**ACTIONS TO TAKE:**
**1)** From the Theora mailing-list message, extract everything from "While it isn't" down to "still widely used.".
**2)** List every complete sentence that Maik Merten writes in the Theora mailing-list message.

**PASSAGE PROVIDED:**
# # # #
[theora] Marketing stuff

Aaron Colwell acolwell at real.com
Wed Sep 12 11:47:13 PDT 2007


comments inline

Maik Merten wrote:
> Aaron Colwell schrieb:
>   
>> In my opinion I believe that these claims are anecdotal at best. Has
>> anyone actually
>> done a true bake off between Theora and the codecs mentioned? Has anyone
>> done PNSR
>> vs bitrate or similar comparisons across a large and diverse body of
>> content? For
>> me these types of comparisons are far more compelling than a zoomed in
>> area of a single
>> frame where the deblocking filter happened to do a good job.
>>     
>
> First of all PSNR is of course no usable quality metric. Nothing but
> human eyes can judge quality, which is what makes tuning codecs a
> non-trivial thing.
>
>   
While I agree that human eyes are the best, PSNR even with all of its 
flaws has been commonly used
in academic papers, codec evals, etc. to compare codec performance. 
While it isn't the best metric it
is A metric that can be informative. I'd prefer some sort of 
double-blind human test, but obviously that
is much more difficult to coordinate.
> I'm doing claims regarding some codecs that happen to not have an
> in-loop deblocking filter. From today's point of view they are dated but
> still widely used.
# # # #
**ENTRIES SHOWN:**
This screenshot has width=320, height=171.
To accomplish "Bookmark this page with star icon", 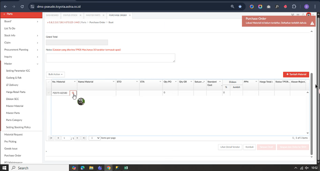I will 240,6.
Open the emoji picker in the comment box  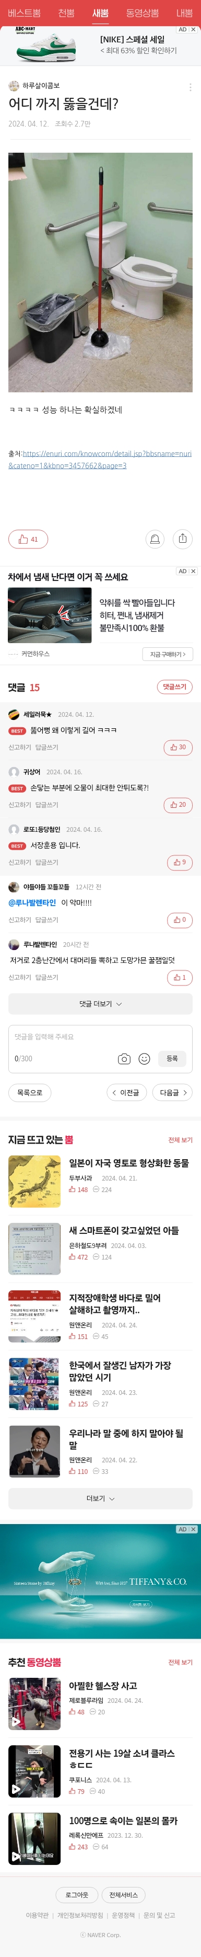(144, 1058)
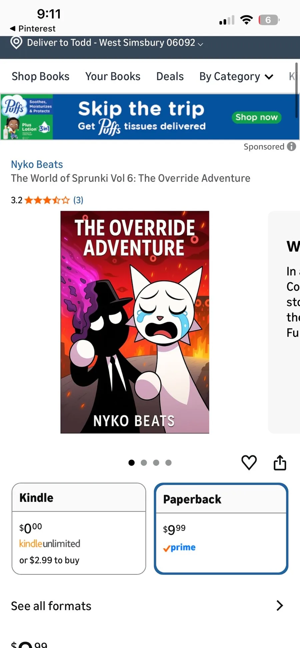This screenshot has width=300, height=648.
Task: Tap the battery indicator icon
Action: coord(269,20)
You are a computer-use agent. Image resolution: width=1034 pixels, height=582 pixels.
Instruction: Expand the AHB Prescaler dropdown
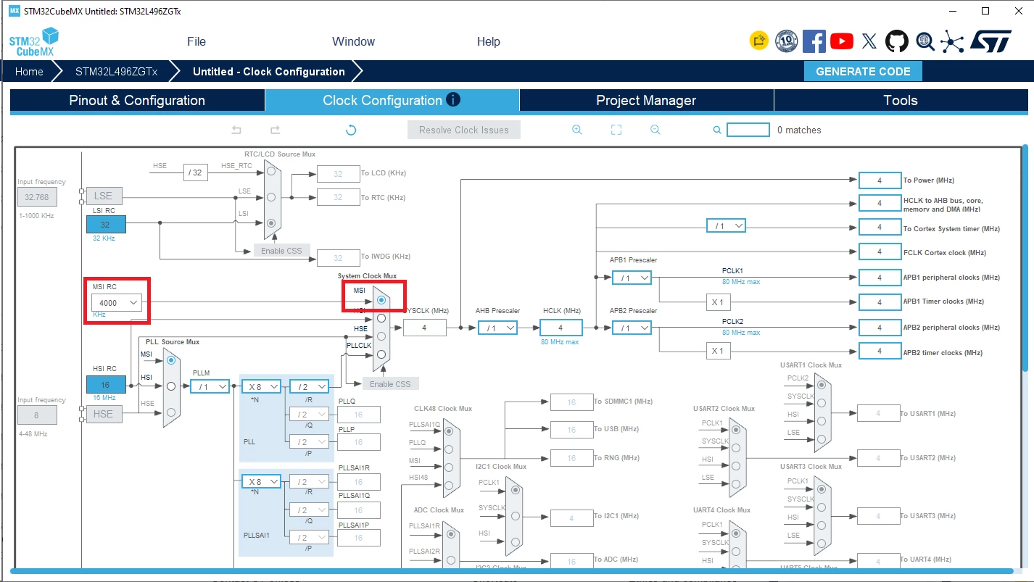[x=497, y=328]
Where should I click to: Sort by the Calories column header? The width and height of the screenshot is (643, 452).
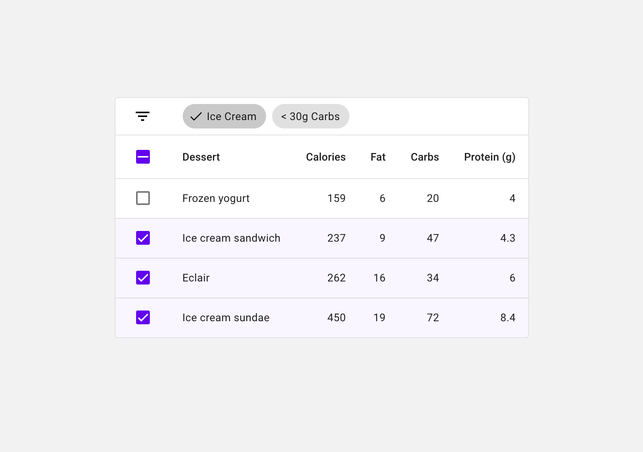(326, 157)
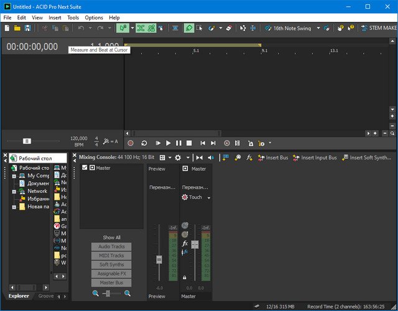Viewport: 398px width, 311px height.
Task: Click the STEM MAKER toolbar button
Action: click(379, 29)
# # # #
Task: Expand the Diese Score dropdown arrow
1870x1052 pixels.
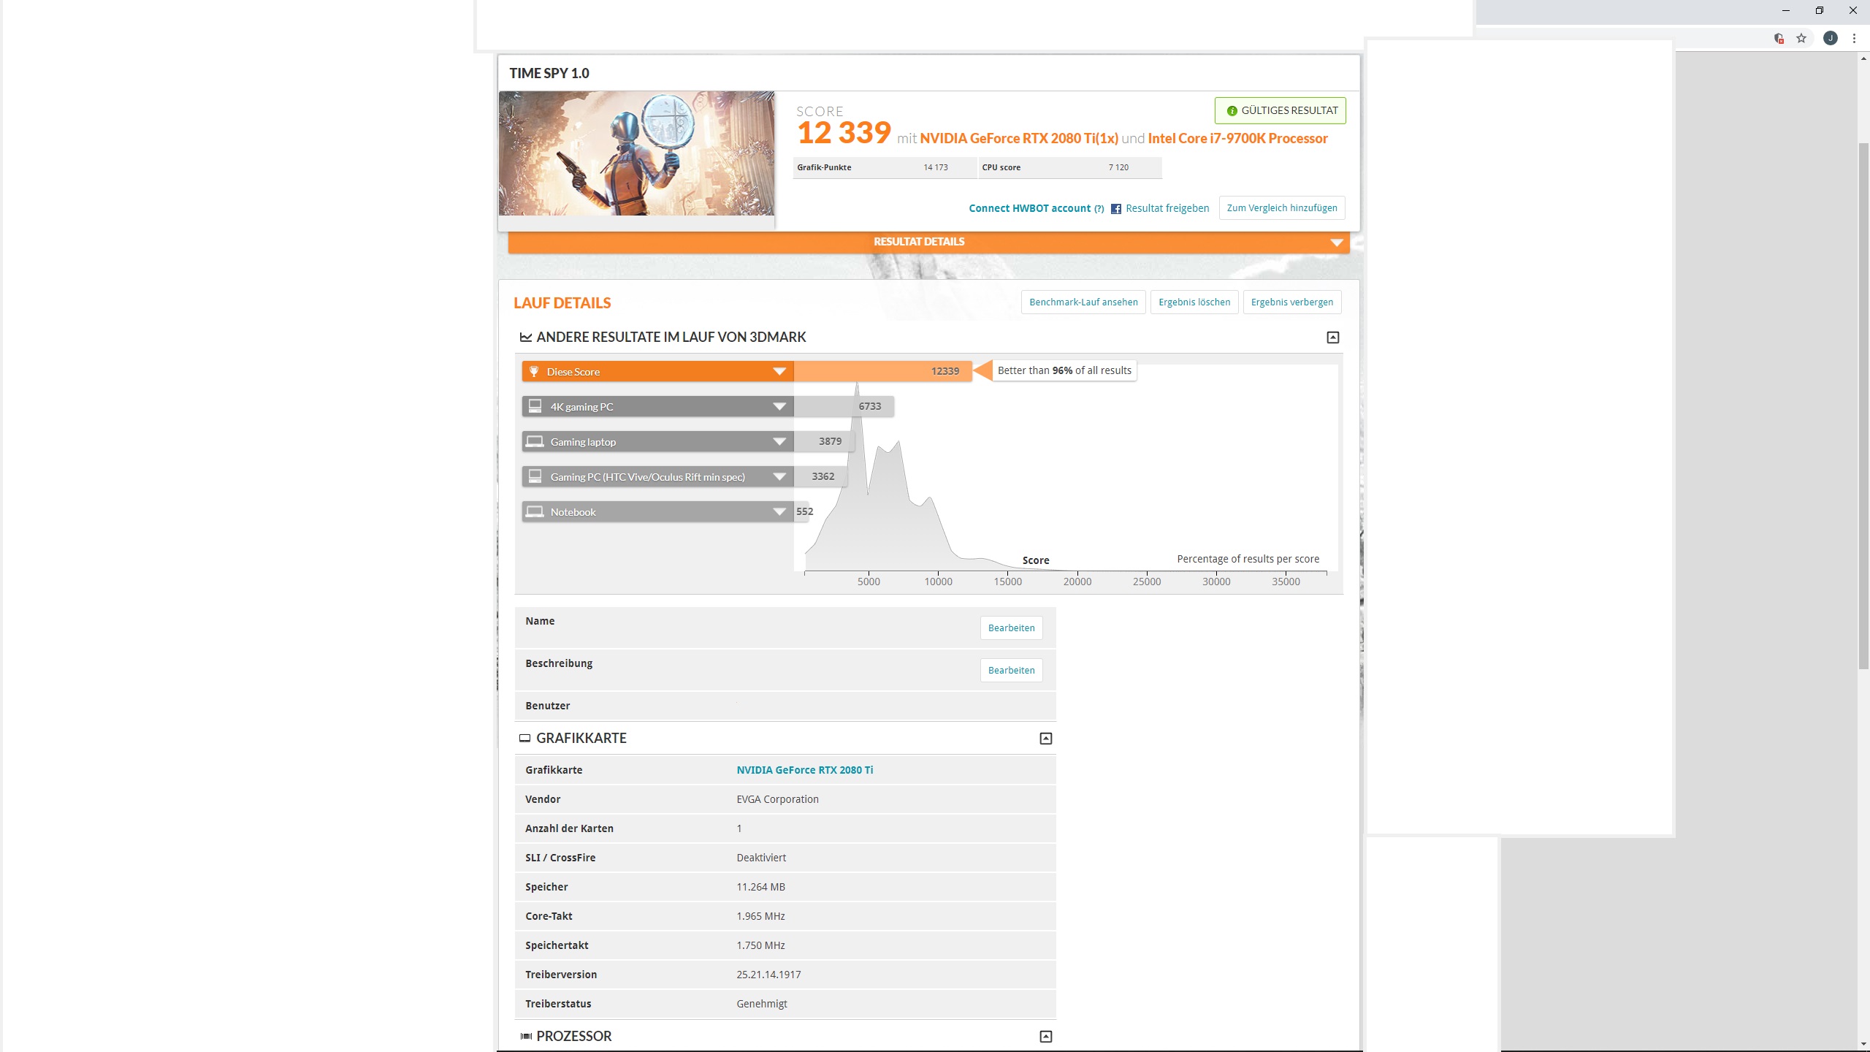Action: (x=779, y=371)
# # # #
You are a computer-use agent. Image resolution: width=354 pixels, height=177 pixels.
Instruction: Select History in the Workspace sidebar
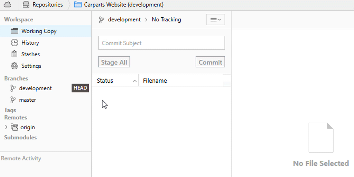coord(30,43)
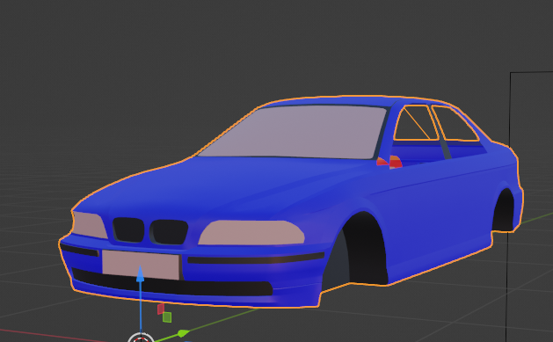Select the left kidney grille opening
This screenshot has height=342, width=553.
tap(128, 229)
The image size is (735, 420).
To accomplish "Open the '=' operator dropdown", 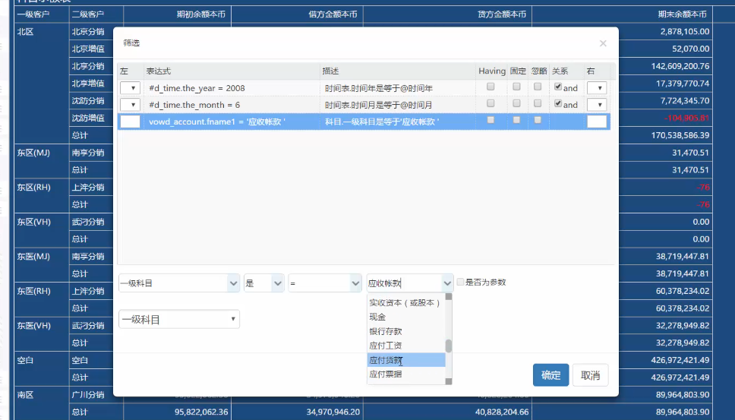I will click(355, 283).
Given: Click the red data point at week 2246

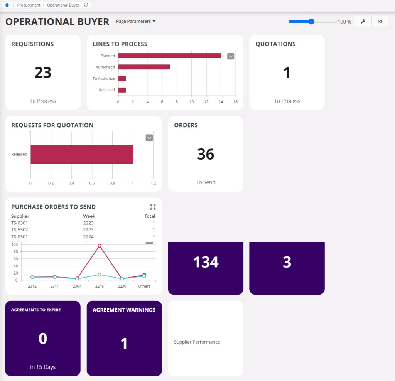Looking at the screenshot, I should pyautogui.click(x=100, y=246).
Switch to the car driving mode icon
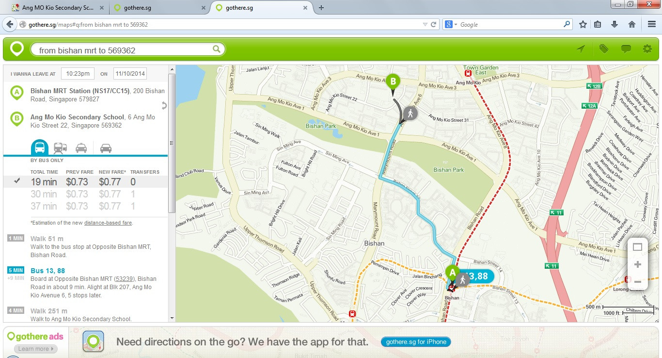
# # # #
**CORRECT ANSWERS:**
**1)**
While it isn't the best metric it
is A metric that can be informative. I'd prefer some sort of 
double-blind human test, but obviously that
is much more difficult to coordinate.
> I'm doing claims regarding some codecs that happen to not have an
> in-loop deblocking filter. From today's point of view they are dated but
> still widely used.

**2)**
- First of all PSNR is of course no usable quality metric.
- Nothing but human eyes can judge quality, which is what makes tuning codecs a non-trivial thing.
- I'm doing claims regarding some codecs that happen to not have an in-loop deblocking filter.
- From today's point of view they are dated but still widely used.